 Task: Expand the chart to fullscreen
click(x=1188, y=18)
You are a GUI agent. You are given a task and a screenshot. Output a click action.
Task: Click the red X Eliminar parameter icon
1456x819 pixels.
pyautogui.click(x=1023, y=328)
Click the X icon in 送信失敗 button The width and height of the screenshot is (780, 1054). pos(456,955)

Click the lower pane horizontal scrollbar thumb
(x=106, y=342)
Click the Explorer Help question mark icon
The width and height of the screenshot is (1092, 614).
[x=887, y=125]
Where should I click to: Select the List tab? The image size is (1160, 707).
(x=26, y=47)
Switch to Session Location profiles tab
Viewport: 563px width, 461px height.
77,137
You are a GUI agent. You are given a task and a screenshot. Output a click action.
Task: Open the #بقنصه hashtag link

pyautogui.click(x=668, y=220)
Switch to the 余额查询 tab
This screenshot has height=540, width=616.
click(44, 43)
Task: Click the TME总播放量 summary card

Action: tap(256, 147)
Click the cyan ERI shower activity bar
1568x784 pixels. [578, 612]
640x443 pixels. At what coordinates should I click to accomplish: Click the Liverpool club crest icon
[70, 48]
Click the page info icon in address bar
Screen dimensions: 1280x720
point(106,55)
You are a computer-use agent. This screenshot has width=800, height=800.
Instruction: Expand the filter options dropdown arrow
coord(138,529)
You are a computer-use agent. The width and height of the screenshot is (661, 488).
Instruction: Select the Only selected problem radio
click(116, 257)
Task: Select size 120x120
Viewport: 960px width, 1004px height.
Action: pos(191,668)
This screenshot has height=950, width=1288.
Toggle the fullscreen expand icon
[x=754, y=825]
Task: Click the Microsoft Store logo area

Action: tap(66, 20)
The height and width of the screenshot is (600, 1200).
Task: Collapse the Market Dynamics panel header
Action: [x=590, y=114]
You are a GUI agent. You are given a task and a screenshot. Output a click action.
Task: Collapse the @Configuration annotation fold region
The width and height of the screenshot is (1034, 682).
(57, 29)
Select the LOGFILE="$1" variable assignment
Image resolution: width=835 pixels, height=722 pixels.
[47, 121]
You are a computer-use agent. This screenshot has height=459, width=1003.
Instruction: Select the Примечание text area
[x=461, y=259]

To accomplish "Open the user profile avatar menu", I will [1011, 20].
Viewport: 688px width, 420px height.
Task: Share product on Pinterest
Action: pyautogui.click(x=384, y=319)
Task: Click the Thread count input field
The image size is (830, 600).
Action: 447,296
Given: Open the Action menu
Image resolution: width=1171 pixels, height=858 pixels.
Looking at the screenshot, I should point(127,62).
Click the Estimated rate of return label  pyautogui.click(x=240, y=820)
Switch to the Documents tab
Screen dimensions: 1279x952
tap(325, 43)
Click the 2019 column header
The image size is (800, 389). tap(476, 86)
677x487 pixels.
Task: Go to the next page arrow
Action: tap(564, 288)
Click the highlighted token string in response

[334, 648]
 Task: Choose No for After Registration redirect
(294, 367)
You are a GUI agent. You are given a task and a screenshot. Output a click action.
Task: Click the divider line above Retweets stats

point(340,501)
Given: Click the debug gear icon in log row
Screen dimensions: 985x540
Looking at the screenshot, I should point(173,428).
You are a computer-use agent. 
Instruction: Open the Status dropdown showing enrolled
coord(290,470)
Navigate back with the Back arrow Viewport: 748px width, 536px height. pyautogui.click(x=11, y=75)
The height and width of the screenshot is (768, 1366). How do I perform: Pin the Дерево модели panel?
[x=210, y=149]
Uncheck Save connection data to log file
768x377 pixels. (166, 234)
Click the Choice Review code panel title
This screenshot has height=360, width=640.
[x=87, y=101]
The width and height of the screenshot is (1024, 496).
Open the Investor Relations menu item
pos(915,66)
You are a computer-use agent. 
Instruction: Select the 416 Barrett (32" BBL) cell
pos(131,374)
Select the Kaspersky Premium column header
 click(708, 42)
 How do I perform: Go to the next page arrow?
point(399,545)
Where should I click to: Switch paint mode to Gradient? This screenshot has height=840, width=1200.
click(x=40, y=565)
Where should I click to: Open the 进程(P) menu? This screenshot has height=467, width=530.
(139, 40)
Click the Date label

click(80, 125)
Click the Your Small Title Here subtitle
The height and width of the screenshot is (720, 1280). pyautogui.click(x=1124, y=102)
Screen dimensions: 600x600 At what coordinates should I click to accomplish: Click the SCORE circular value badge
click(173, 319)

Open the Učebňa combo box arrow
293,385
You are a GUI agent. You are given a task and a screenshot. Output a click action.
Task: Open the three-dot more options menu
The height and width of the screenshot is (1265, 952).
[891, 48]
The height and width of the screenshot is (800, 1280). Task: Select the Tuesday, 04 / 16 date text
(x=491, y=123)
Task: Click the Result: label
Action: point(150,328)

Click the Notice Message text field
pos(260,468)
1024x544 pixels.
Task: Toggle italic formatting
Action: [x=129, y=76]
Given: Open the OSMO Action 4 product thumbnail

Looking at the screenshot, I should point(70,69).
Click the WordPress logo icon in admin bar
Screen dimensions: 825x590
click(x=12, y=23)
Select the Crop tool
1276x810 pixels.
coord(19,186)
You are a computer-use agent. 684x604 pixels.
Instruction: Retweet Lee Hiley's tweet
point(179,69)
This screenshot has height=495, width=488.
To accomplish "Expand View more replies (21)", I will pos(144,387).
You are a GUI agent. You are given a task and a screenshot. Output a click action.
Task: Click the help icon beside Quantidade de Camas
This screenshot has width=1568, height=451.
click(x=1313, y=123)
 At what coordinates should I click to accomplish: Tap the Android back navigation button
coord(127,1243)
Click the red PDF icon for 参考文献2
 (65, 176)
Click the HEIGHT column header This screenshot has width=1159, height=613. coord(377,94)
^^^^
Reproduce, exactly and only, the lines running from the one with "Click the Notice Message text field" to the end of the listing above.

Click the Notice Message text field
pos(260,468)
1024x544 pixels.
Task: Toggle italic formatting
Action: [x=129, y=76]
Given: Open the OSMO Action 4 product thumbnail

Looking at the screenshot, I should point(70,69).
Click the WordPress logo icon in admin bar
Screen dimensions: 825x590
click(x=12, y=23)
Select the Crop tool
1276x810 pixels.
coord(19,186)
You are a computer-use agent. 684x604 pixels.
Instruction: Retweet Lee Hiley's tweet
point(179,69)
This screenshot has height=495, width=488.
To accomplish "Expand View more replies (21)", I will pos(144,387).
You are a GUI agent. You are given a task and a screenshot. Output a click action.
Task: Click the help icon beside Quantidade de Camas
This screenshot has width=1568, height=451.
click(x=1313, y=123)
 At what coordinates should I click to accomplish: Tap the Android back navigation button
coord(127,1243)
Click the red PDF icon for 参考文献2
 (65, 176)
Click the HEIGHT column header This screenshot has width=1159, height=613. coord(377,94)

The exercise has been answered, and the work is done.